Hazreti Mevlana’nın, sözlerindeki eskimezliğin sırrını, “Biz bunları dilden söylemedik ki dil gibi çürüyüp yok olsun. Biz bunları gönülden söyledik, bu yüzden gönül gibi ebedidirler” ifadesiyle izah ettiğini aktaran Cumhurbaşkanı Erdoğan, gönül değirmeninde öğütülmeyen, aşk ateşinde kavrulmayan, sevgi ile söylenmeyen her sözün fani olduğunu belirtti.
Cumhurbaşkanı Erdoğan, şöyle konuştu: “Tarihimize baktığımızda atalarımızın geride hoşnut gönüller, kalıcı eserler bırakmalarının en önemli sebebi; aşk ve sevgidir. Mimar Sinan’ın asırlara meydan okuyan muhteşem eserlerinin harcı sadece aşktır. Hoca Ahmet Yesevi’nin, Hacı Bektaş Veli’nin, Hacı Bayram Veli’nin, Yunus Emre’nin her bir eseri, her bir beyti, her bir sözü de yine aşk ateşinde pişirilmiştir. Çünkü onlar, ‘aşk kişinin sevdiğinde yok olmasıdır’ anlayışıyla aşkı anladılar. Bu toprakları bize yurt kılan gönül mimarlarımızın, erenlerin, dervişlerin muhabbet seferleridir. Alp Arslan’a Anadolu’nun, Selahaddin Eyyubi’ye Kudüs’ün, Fatih Sultan Mehmet’e İstanbul’un kapılarını açan yine aşktır, imandır. Çünkü aşkla hareket eden önce gönülleri fetheder, kalpleri mamur eder.”

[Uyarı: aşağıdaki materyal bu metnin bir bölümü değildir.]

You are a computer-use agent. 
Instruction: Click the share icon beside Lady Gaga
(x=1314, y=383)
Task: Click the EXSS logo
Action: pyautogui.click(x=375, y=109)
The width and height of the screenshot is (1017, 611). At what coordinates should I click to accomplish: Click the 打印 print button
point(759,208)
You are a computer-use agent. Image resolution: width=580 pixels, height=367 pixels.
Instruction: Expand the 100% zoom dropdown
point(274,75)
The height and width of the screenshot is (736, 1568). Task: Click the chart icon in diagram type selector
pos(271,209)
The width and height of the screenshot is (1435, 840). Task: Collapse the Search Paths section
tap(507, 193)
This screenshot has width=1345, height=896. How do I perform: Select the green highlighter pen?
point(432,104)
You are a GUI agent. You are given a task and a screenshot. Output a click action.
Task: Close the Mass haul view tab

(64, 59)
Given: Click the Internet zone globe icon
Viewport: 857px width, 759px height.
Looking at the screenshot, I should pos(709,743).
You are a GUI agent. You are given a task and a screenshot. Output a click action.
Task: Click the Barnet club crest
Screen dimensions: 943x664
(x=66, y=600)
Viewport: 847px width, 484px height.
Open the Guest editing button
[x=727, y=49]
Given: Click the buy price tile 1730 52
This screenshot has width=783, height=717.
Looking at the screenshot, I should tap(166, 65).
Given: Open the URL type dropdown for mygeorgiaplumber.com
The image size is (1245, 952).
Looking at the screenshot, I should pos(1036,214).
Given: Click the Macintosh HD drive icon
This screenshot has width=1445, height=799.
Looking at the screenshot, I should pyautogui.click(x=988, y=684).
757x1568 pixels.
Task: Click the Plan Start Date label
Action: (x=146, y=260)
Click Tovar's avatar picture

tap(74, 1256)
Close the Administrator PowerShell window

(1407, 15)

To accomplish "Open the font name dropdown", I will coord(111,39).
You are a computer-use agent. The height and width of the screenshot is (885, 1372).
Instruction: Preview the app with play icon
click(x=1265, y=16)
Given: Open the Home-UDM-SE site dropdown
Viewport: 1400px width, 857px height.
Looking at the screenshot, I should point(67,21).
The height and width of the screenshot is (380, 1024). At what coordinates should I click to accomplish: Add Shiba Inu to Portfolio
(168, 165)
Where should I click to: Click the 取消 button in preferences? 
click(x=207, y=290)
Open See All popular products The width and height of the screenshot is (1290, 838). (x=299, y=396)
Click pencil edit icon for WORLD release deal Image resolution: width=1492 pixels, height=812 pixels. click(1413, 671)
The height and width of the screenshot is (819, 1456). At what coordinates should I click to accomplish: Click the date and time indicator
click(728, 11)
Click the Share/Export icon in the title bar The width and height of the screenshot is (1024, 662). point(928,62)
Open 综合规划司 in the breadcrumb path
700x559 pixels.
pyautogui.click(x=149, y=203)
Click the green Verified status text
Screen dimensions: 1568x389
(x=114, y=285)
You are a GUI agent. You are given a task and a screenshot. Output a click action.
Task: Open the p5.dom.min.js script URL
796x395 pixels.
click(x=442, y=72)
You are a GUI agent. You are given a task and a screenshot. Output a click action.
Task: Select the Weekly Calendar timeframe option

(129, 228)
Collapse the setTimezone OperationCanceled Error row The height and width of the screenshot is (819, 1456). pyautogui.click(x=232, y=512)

İçinde bulunulan sancılı ve kasvetli günlerde kadim İslam medeniyetinin hasletlerinin ve Hazreti Mevlana’nın mesajlarının çok daha iyi idrak edilmesi gerektiğini vurgulayan Cumhurbaşkanı Erdoğan, sözlerini şöyle sürdürdü: “Bugün ülkemizde ve bölgemizde birileri kanla, kinle, şiddetle hedeflerini gerçekleştirmeye çalışıyor olabilir. Bazıları otobüste bekleyen sivilleri, evine ekmek götüren esnafı, sabah namazına giden imamı, kundaktaki yavruları katlederek güç devşirebileceklerini düşünüyor olabilir. Kimi rejimler varil bombalarıyla, balistik füzelerle, yıkım ve katliamla iktidarını koruyabileceğini zannediyor olabilir. Kimi güçler Müslümanların hassasiyetlerini yok sayarak ve hatta özellikle çiğneyerek sabrımızı sınıyor da olabilir. Ama Mevlana Hazretlerinin mesajları bize baskıyla ikbal peşinde koşanların, şiddet ve fitneyle iktidar hayali kuranların, ne kadar büyük bir gaflet içinde olduklarını çok net biçimde anlatmaktadır. Unutmayınız ki aş tuz ile tuz da karar ile... Asla mücadeleden vazgeçmeyeceğiz, kararlı olacağız ve elbette kararını bileceğiz ki hedefimize ulaşabilelim.”